CF – Concordo, o urbanismo tático não é uma solução mas tem, pelo menos, um grande potencial em ampliar a participação das pessoas nos processos de projeto e de planejamento, o que acho que é um dos maiores desafios atuais sobretudo do urbanismo: como inserir, mesmo, as pessoas nesses processos?
PG – E aí está uma outra história importante. A questão participativa e aquilo que alguns chamaram um pouco cinicamente de 'o pesadelo da participação', obviamente que já teve seu momento alto nos anos 70. Falhou completamente, não havia ainda a maturidade ou as ferramentas para promover uma verdadeira participação nos processos democráticos de discussão da cidade, do espaço publico, da habitação, etc. Se calhar, foi preciso voltar a essa discussão já com outros tipos de instrumentos que possibilitem que se assuma a participação como uma ferramenta que já está presente em vários níveis da decisão politica. Tanto é que esta moda, como podemos dizer desses processos participativos, destas ações táticas, acaba por levar muitas autoridades urbanas a criar processos participativos no seu dia a dia. É o caso da cidade de Lisboa que está usando já o orçamento participativo e no Brasil, acho que também em algumas cidades. No entanto, continua ainda a não oferecer soluções ideais, porque esses processos acabam por ter uma natureza populista, e só interessar a certo tipo de grupos. Constituem um progresso no sentido de envolver mais diretamente as populações nas respostas aos seus problemas. E servem mesmo para reinventar o formato da contestação, como me recordo num projeto que vim a citar muito na sequencia da exposição – um projeto brasileiro - em que uma praça que foi desenhava por arquitetos e que supostamente estava a ser embelezada, foi ocupada por ativistas [A Batata precisa de você] que afirmavam que "esse desenho não era o desenho que convinha a esta comunidade". Ocuparam a praça e criaram um tipo diferente de uso. Ou seja, as intervenções tácticas e os processos participativos podem servir como um modo de contestação face a um direcionamento top down que não considera as verdadeiras necessidades da população próxima. Portanto, acho que é um processo que tem toda a importância, que ajuda que a participação ganhe maturidade, embora se repita que não resolverá necessariamente todas as questões.

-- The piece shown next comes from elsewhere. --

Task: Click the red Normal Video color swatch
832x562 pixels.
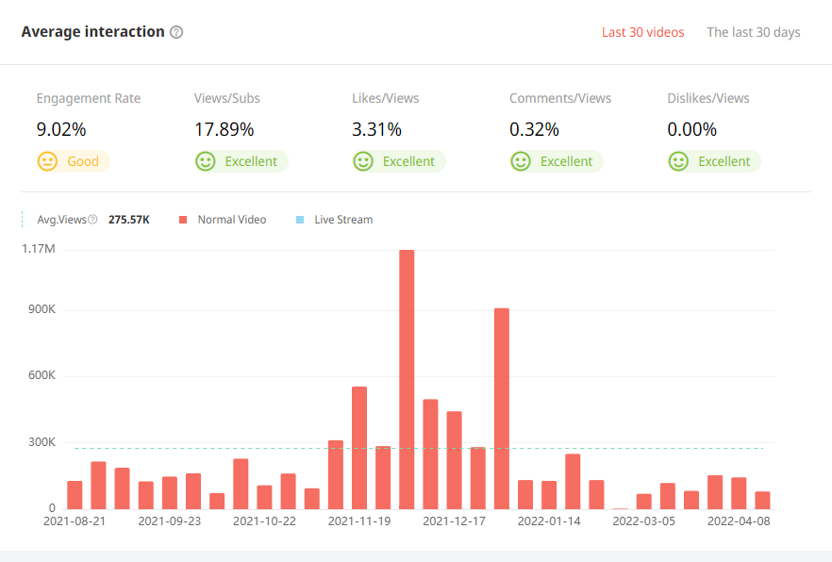Action: (x=183, y=220)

CF – Bom, nesse sentido o direito a cidade é uma reivindicação recorrente dessas práticas, de urbanismo tático. Como você acha que o urbanismo tático pode de fato contribuir para essa luta? Uma pergunta que vem bem encaixada em meio a essa nossa conversa sobre participação. Como o urbanismo tático pode contribuir para o direito à cidade?
PG – Acho que de fato já respondi, porque quando pode não só ajudar a instar ações concretas que são soluções parciais que alertam para as questões de direito à cidade, mas, também, para servir como ação de contestação e resistência. O que são coisas diferentes. Uma coisa é a celebração, outra coisa é o fato dessa celebração conter elementos de resistência e de contestação. Portanto acho que esses elementos são muito importantes. Houve muita reflexão teórica sobre isto. O Michel de Certeau, nos anos 70, refletiu muito sobre essas questões, sobre os modos de apropriação daqueles que não tem nenhum poder – que entrosam muito directamente no discurso de hoje. Precisamente, a noção de urbanismo tático, para mim, vem da tradição do Michel de Certeau, da ideia que ele fazia do tático em oposição à estratégia, mais do que da lógica americana que surgiu completamente desligada dessa base teórica. Nesse sentido, a vertente de urbanismo tático que defendo ajuda a formalizar e a envolver outros atores numa luta de apropriação que as pessoas podem e devem fazer dos espaços que habitam e do espaço urbano a que tem direito. Acho que, aliás, a ideia do direito à cidade nasce logo a seguir com os textos de Henri Lefebvre e de Michel de Certeau e, portanto, vem na continuidade desses pensamentos de como é que é feita a apropriação do espaço urbano pelos atores urbanos.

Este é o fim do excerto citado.